→ Quoted passage
◆ ◆ ◆ ◆ ◆
Logitech M510 Wireless Mouse Review

Logitech M510 Mouse

When we talk about mouse, one of the most popular name that immediately comes to mind is Logitech. Initially I was thinking of buying Logitech V220 because I was really not looking for special mouse, I just need one for my laptop. However, last Black Friday 2010, Staples offered the mouse for only $15, only $3 more to the V220. There were also sale for Microsoft mice, but I like the Logitech M510 because it is a full size mouse.

I’ve now use the mouse for more than 3 months and here’s what I have to say about it.

Tracking Performance

Definitely the first thing I need to talk about when I review a mouse.

Logitech M510 uses laser as it’s sensor. Laser sensor is different from the optical sensor that most mouse nowadays have.

The first main difference is that it doesn’t emit that red light, in fact it doesn’t emit any seen light at all.

Second, it has greater precision that most optical mouse has, or that’s the theory at least. In practice the difference is unnoticed in 1280×800 resolution of my laptop.

What a bit disappoint me is that I fell that the laser sensor of this mouse is worse than any optical sensor of mice I tried. What I read from some forums the laser sensor should be able to track in more surface than optical sensor, but what I found is exactly otherwise.

The Logitech M510 works fine in some surface like my bedsheet, laptop case, and the world’s cheapest optical mousepad. But not in other surface that even the simple optical mouse can perform.

Features

The mouse connects through Logitech’s own Unifying Receiver technology that can connect up to 6 devices.

M510 uses two AA battery that Logitech claim can last for 2 years. The drawback is it adds to the weight of the mouse. If you prefer a bit heavy (read: stable) mouse like me, you will like this mouse, but not if you prefer something lighter.

The mouse has a lot of clickable buttons. Other than the two default left and right button, there are two buttons, called back and forward buttons, located on the side. These two buttons are positioned on the left side for the thumb (if you’re right-handed). The scroll button is not only clickable, you can also click it to the left and right. So in total, it seems that there are 7 buttons.
◆ ◆ ◆ ◆ ◆
→ Questions on the material
1. Output the part of the mouse review from "The first main" up to and including "mouse can perform." word for word.
2. According to the mouse review, how many devices can Logitech's Unifying Receiver connect?

(Stored records)
◆ ◆ ◆ ◆ ◆
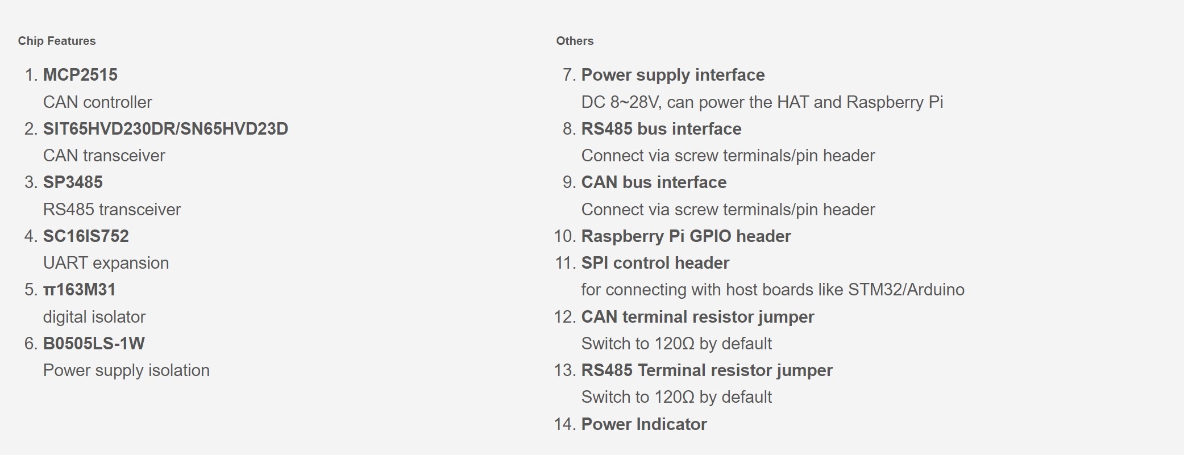Select the "SPI control header" title
The height and width of the screenshot is (455, 1184).
[655, 263]
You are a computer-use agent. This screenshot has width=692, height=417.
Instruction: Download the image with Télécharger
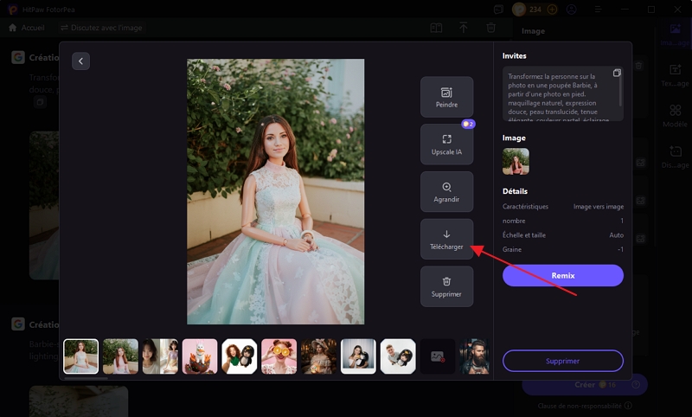click(x=446, y=239)

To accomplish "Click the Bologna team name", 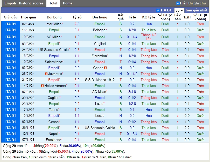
◆ ◆ ◆ ◆ ◆
→ Solutions in order
1.
The first main difference is that it doesn’t emit that red light, in fact it doesn’t emit any seen light at all.

Second, it has greater precision that most optical mouse has, or that’s the theory at least. In practice the difference is unnoticed in 1280×800 resolution of my laptop.

What a bit disappoint me is that I fell that the laser sensor of this mouse is worse than any optical sensor of mice I tried. What I read from some forums the laser sensor should be able to track in more surface than optical sensor, but what I found is exactly otherwise.

The Logitech M510 works fine in some surface like my bedsheet, laptop case, and the world’s cheapest optical mousepad. But not in other surface that even the simple optical mouse can perform.

2. Up to 6 devices.